Damai untuk Kaum Difabel
Ada dua faktor yang membuat Noviana, sapaan Noviana Dibyantari, menaruh kepedulian pada kaum difabel. Pertama, salah seorang anaknya difabel. Kedua, ketika kecil ia melihat ayahnya membantu kaum difabel.

Benedicta Noviana Dibyantari, pendiri dan pengelola Roemah D untuk difabel.
Bertahun-tahun Benedicta Noviana Dibyantari (58) dan kawan-kawan memperjuangkan nasib kaum difabel lewat Roemah D. Mereka ingin kaum difabel bisa hidup mandiri dan bermartabat.
Ada dua faktor yang membuat Novi, sapaan Noviana Dibyantari, menaruh kepedulian pada kaum difabel. Pertama, salah seorang anaknya difabel. Kedua, ketika kecil ia melihat ayahnya membantu kaum difabel.
Suatu hari ketika Novi duduk di bangku SD, ia menyaksikan ayahnya, RY Soegihartono, mengajak pulang sepasang suami-istri yang menggelandang di jalan. Sang istri adalah difabel netra. Agar mereka tidak menggelandang lagi, Soegihartono, membuatkan gubuk di halaman rumahnya di Semarang. Mereka tinggal di sana bertahun-tahun, berdampingan dengan Soegihartono dan keluarga. “Saya ingat kejadian itu sekitar 1978–1979,” ujar Novi, Selasa (7/3/2023).

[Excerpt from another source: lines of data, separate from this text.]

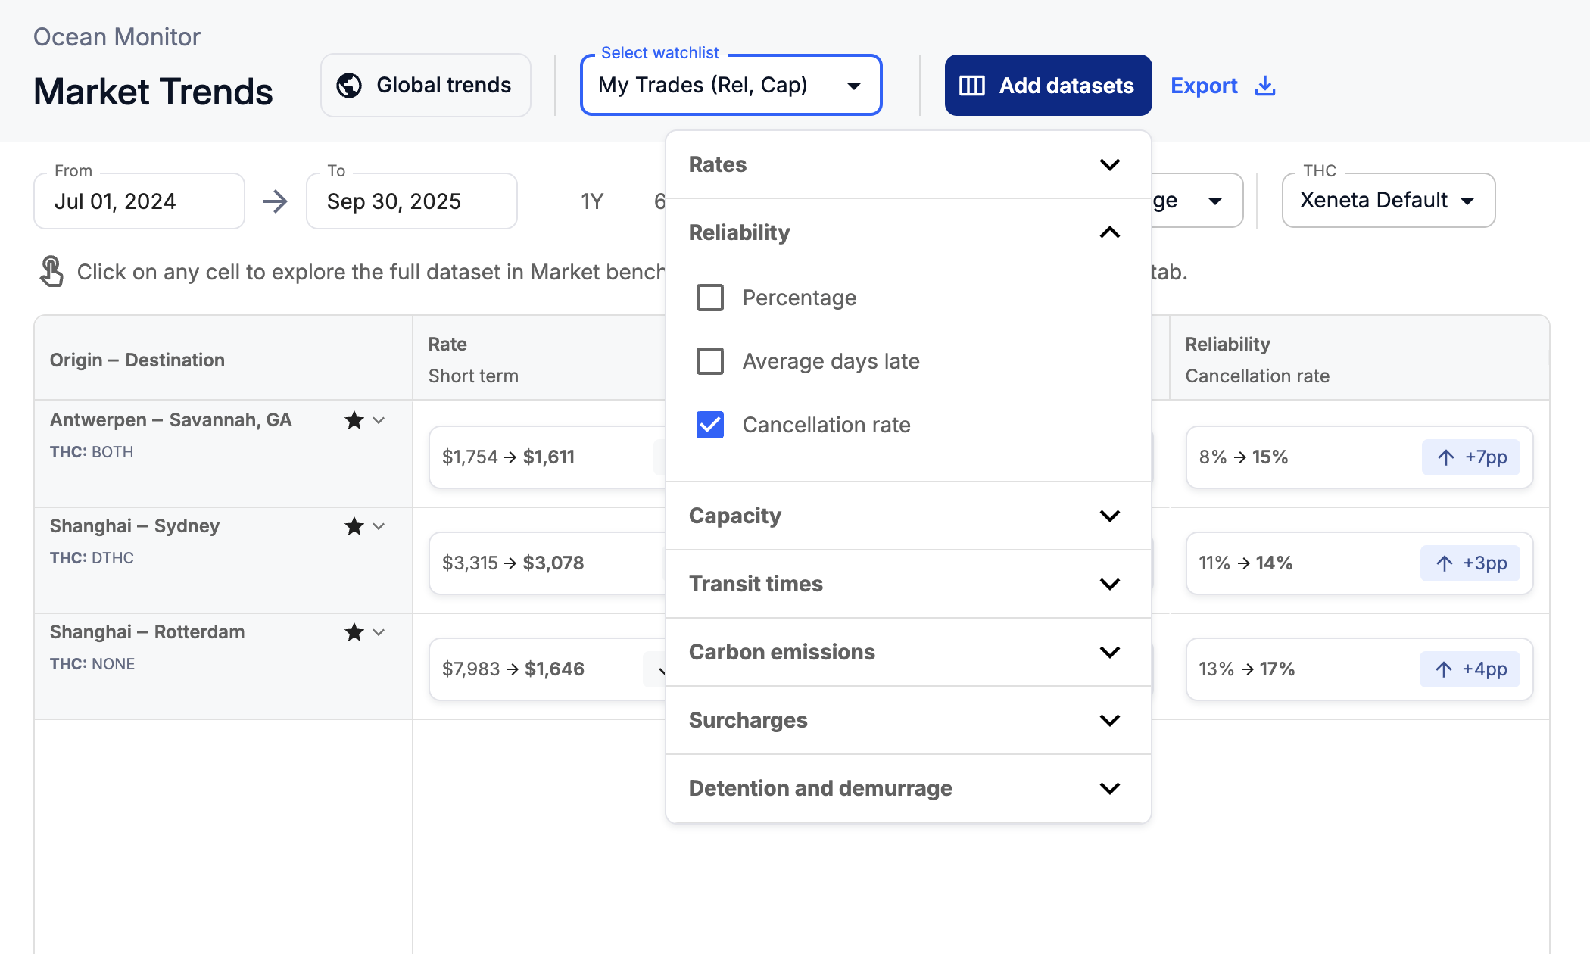The image size is (1590, 954).
Task: Click the From date field
Action: (139, 201)
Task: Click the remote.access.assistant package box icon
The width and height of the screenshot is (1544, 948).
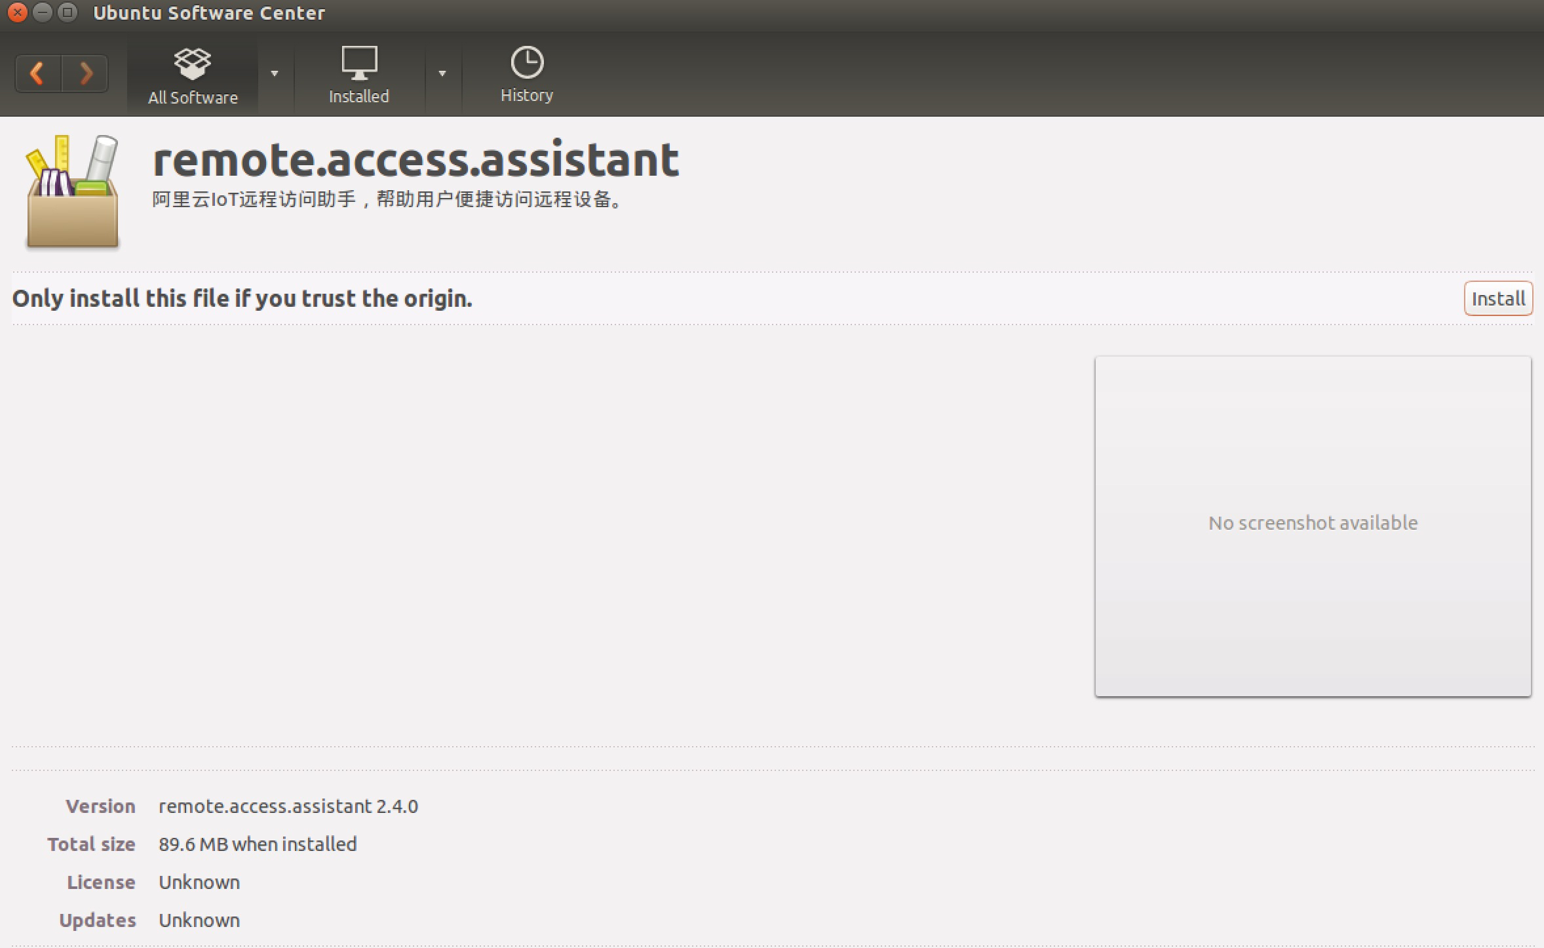Action: [73, 192]
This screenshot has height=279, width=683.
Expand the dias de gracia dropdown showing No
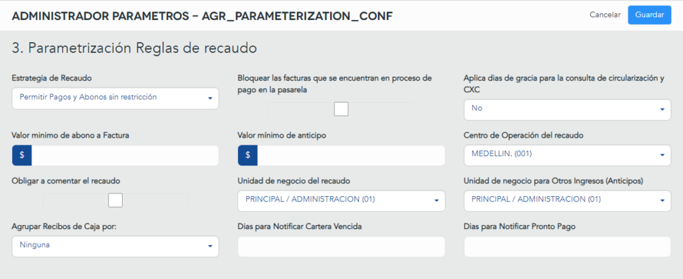568,109
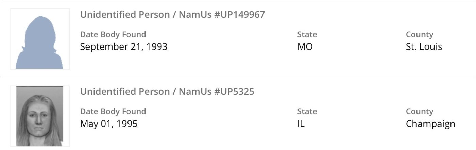476x150 pixels.
Task: Select the MO state value
Action: [x=305, y=47]
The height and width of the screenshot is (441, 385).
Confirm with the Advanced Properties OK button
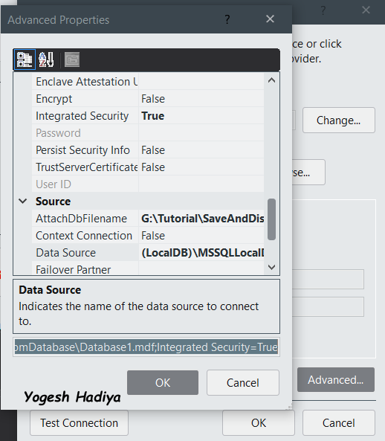[163, 382]
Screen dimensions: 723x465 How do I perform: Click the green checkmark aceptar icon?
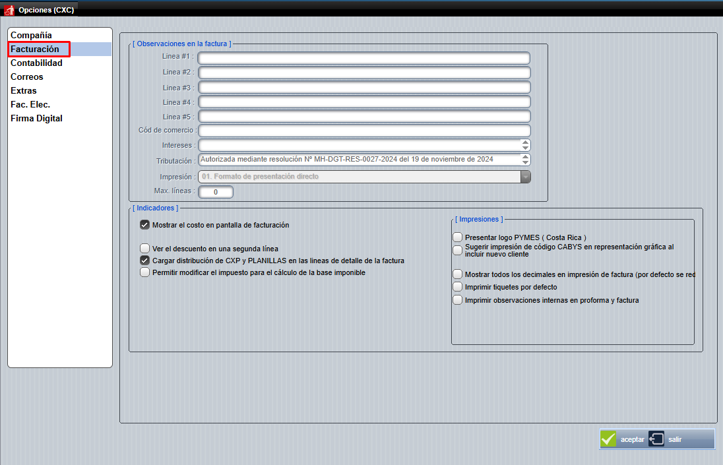[608, 439]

Pada lain waktu, Soegihartono yang bekerja sebagai pedagang sarana produksi pertanian, mengajak pulang seorang gelandangan lainnya. Sampai sekarang Novi masih mengingat nama dan asal daerah gelandangan yang ditolong ayahnya itu, Yosua dari Papua.
Setiap mengingat kejadian itu, hati Novi tersentuh. Ia melihat kepedulian ayahnya terhadap kaum difabel dan orang-orang yang kurang beruntung, sebagai bentuk kesalehan. Saat itu, ia tidak menduga bahwa ketika dewasa ia akan mengikuti jejak ayahnya.

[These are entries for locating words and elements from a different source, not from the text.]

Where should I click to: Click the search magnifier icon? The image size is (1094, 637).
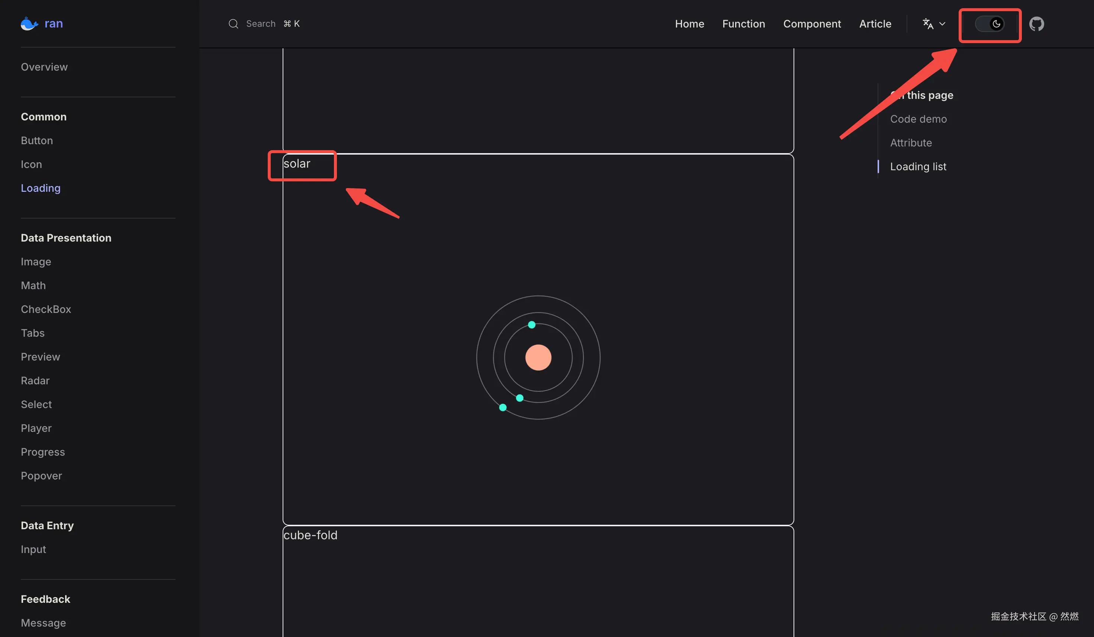point(234,24)
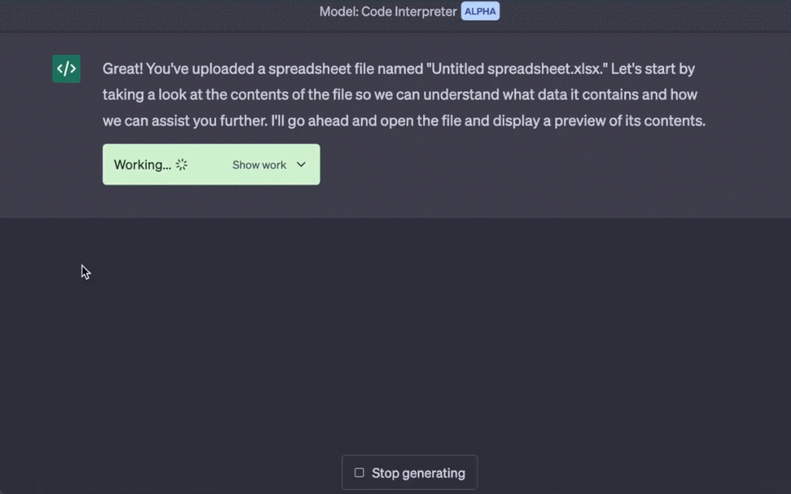Click the ALPHA badge in header
791x494 pixels.
tap(480, 12)
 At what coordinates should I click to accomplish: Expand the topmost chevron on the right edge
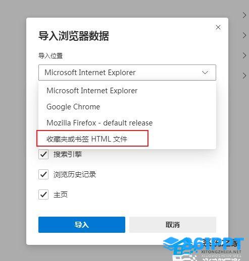point(244,16)
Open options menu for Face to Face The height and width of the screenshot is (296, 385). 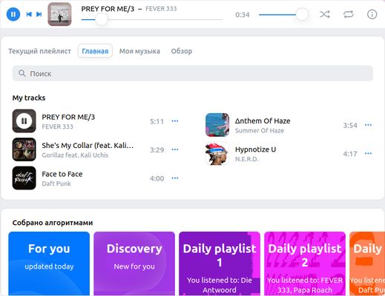point(175,178)

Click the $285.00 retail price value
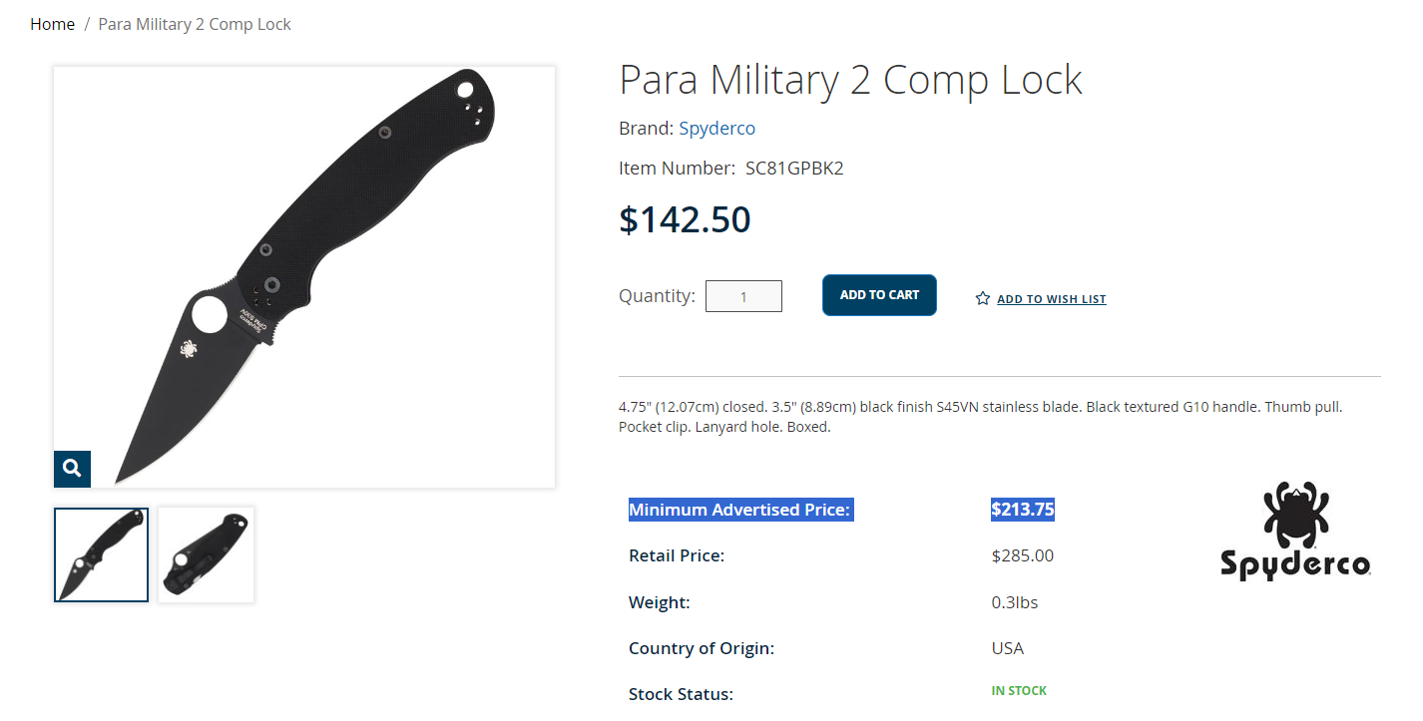tap(1023, 555)
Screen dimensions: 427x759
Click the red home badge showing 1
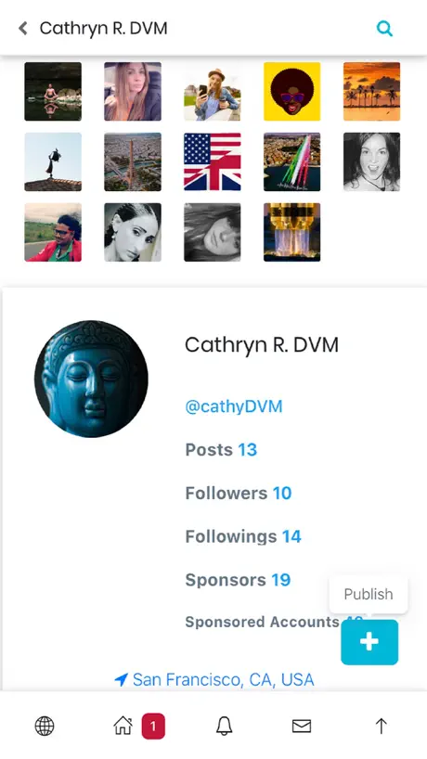(153, 727)
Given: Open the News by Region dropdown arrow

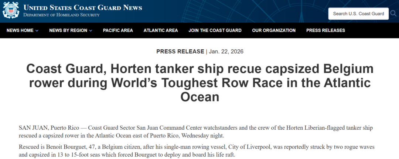Looking at the screenshot, I should (91, 31).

Awalnya lantaran Novi dikarunia anak ketiga, Agustinus Trias Saputra, yang terlahir sebagai difabel intelektual pada 1994. Uta, panggilan akrab anaknya, hanya memiliki skor tingkat kecerdasan (IQ) 55 dari lazimnya di kisaran 90. “Di usia dua tahun, Uta belum bisa bicara dan berjalan,” cerita Novi.
Ketika mau masuk SD, Uta masih kesulitan menirukan bunyi. Novi berusaha keras mengajarkan Uta mengucapkan vokal a, i, u, e, o. Tetapi, dalam beberapa menit saja, Uta sudah lupa cara mengucapkannya. Dari pengalamannya itu, ia tahu benar beratnya membesarkan dan mendidik anak berkebutuhan khusus. Apalagi, Novi juga menjalankan peran ganda sebagai ibu rumah tangga dan pekerja. Pada 2007, ketika ia telah dikaruniai enam anak, ia berpisah dengan suaminya, perannya makin berat karena ia jadi orangtua tunggal.
Untuk memenuhi kebutuhan mereka, Novi pindah kerja ke Jakarta. Tetapi ia tidak bisa membawa serta anak-anaknya. Ia terpaksa menitipkan empat anaknya ke saudara ipar dan orangtua Novi. Dua anak lainnya, yakni Uta dan adiknya yang nomor empat, dititipkan ke sebuah panti asuhan.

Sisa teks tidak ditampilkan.